Reproduce exactly the line containing "Open the GIF file format dropdown" and each line after it until the listing ends, leaving pictures out.

### Exercise input
☆ ☆ ☆ ☆
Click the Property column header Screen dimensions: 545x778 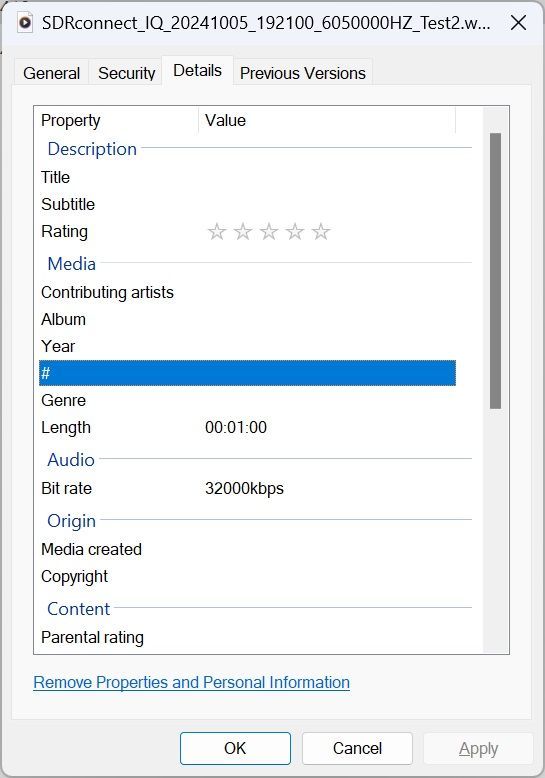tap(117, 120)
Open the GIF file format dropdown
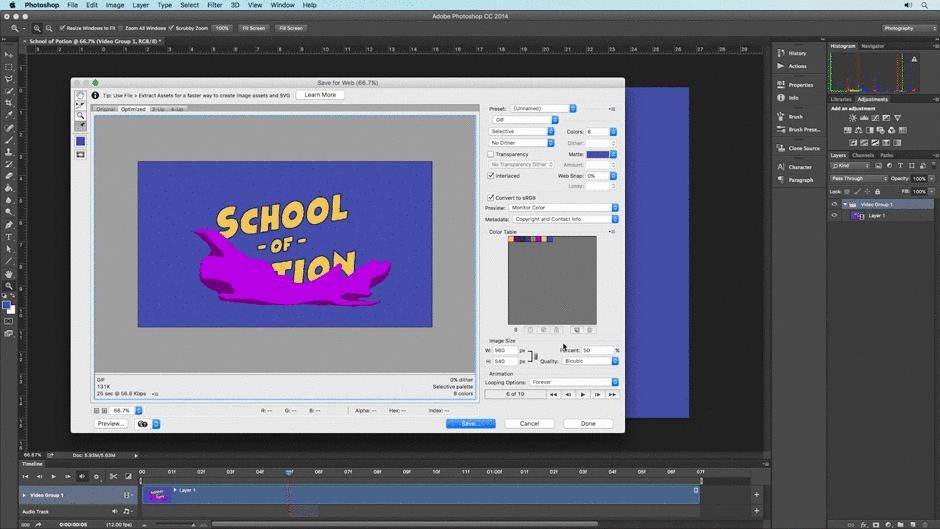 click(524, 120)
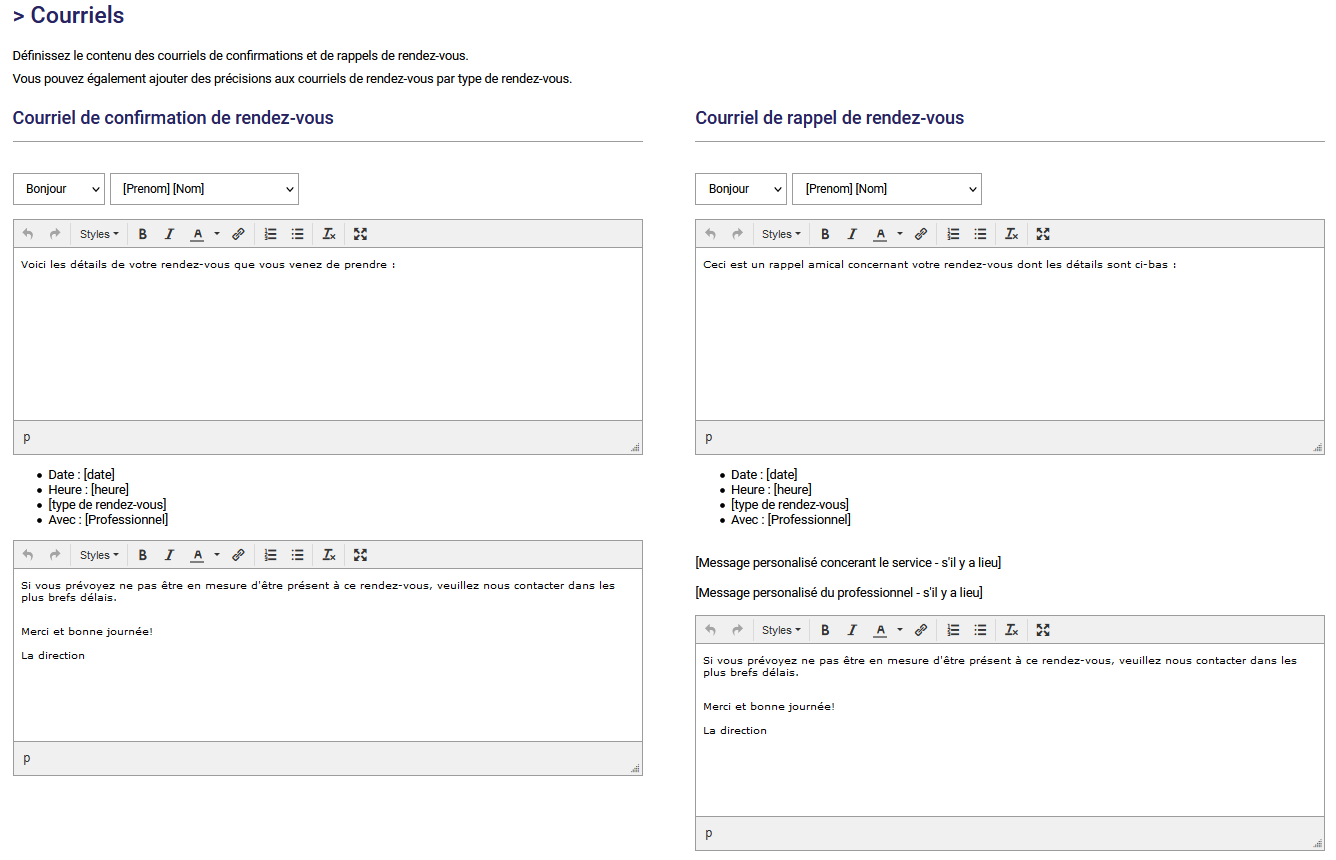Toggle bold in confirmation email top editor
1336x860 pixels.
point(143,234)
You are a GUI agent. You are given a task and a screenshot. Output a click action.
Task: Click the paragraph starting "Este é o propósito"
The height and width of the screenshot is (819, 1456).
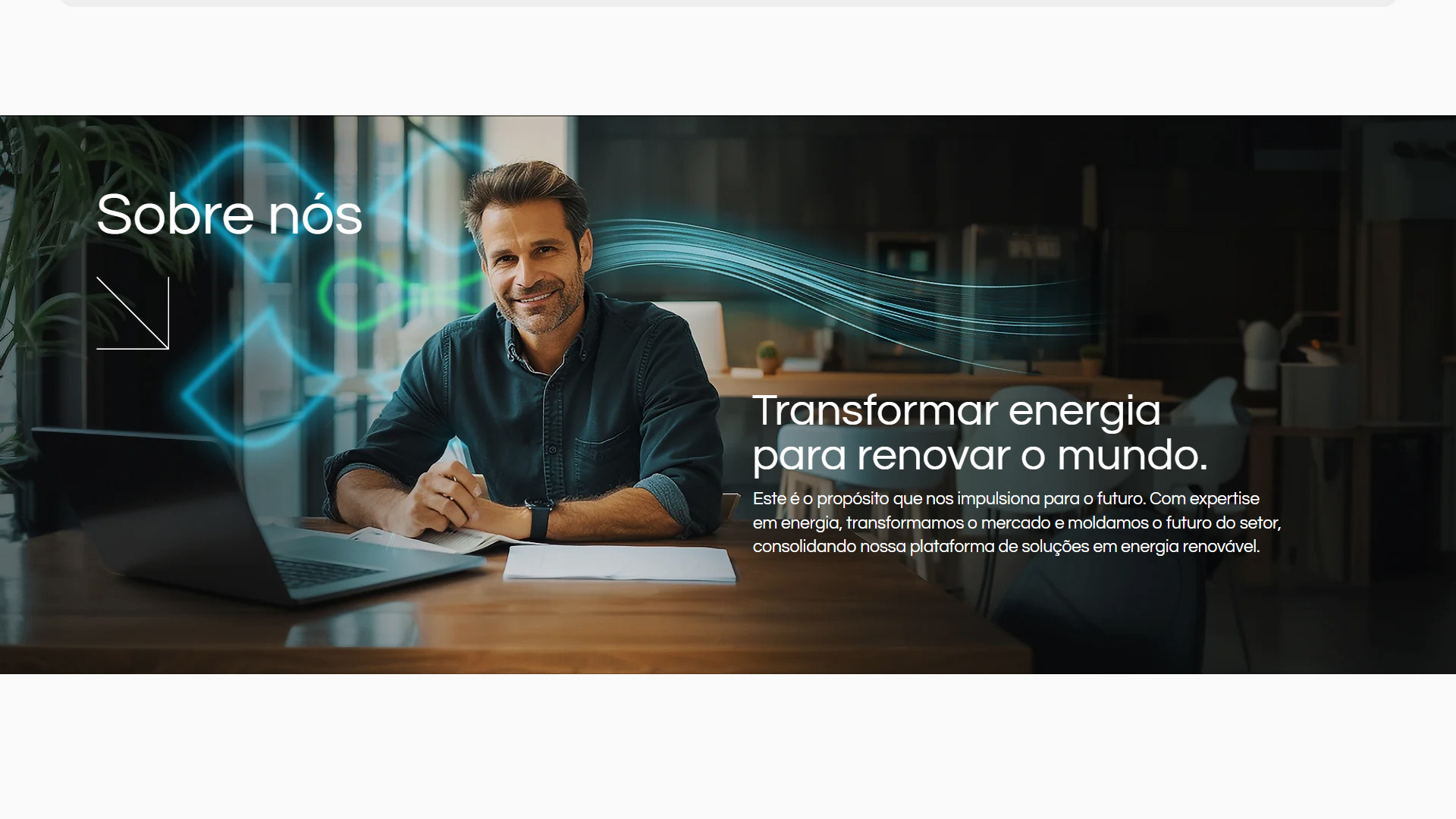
☆ ☆ ☆ ☆
### Your response
Open the GIF file format dropdown
 click(524, 120)
Toggle bold in confirmation email top editor
1336x860 pixels.
point(143,234)
You are a GUI agent. You are given a task and a screenshot. Output a click action.
Task: Click the paragraph starting "Este é o propósito"
The height and width of the screenshot is (819, 1456).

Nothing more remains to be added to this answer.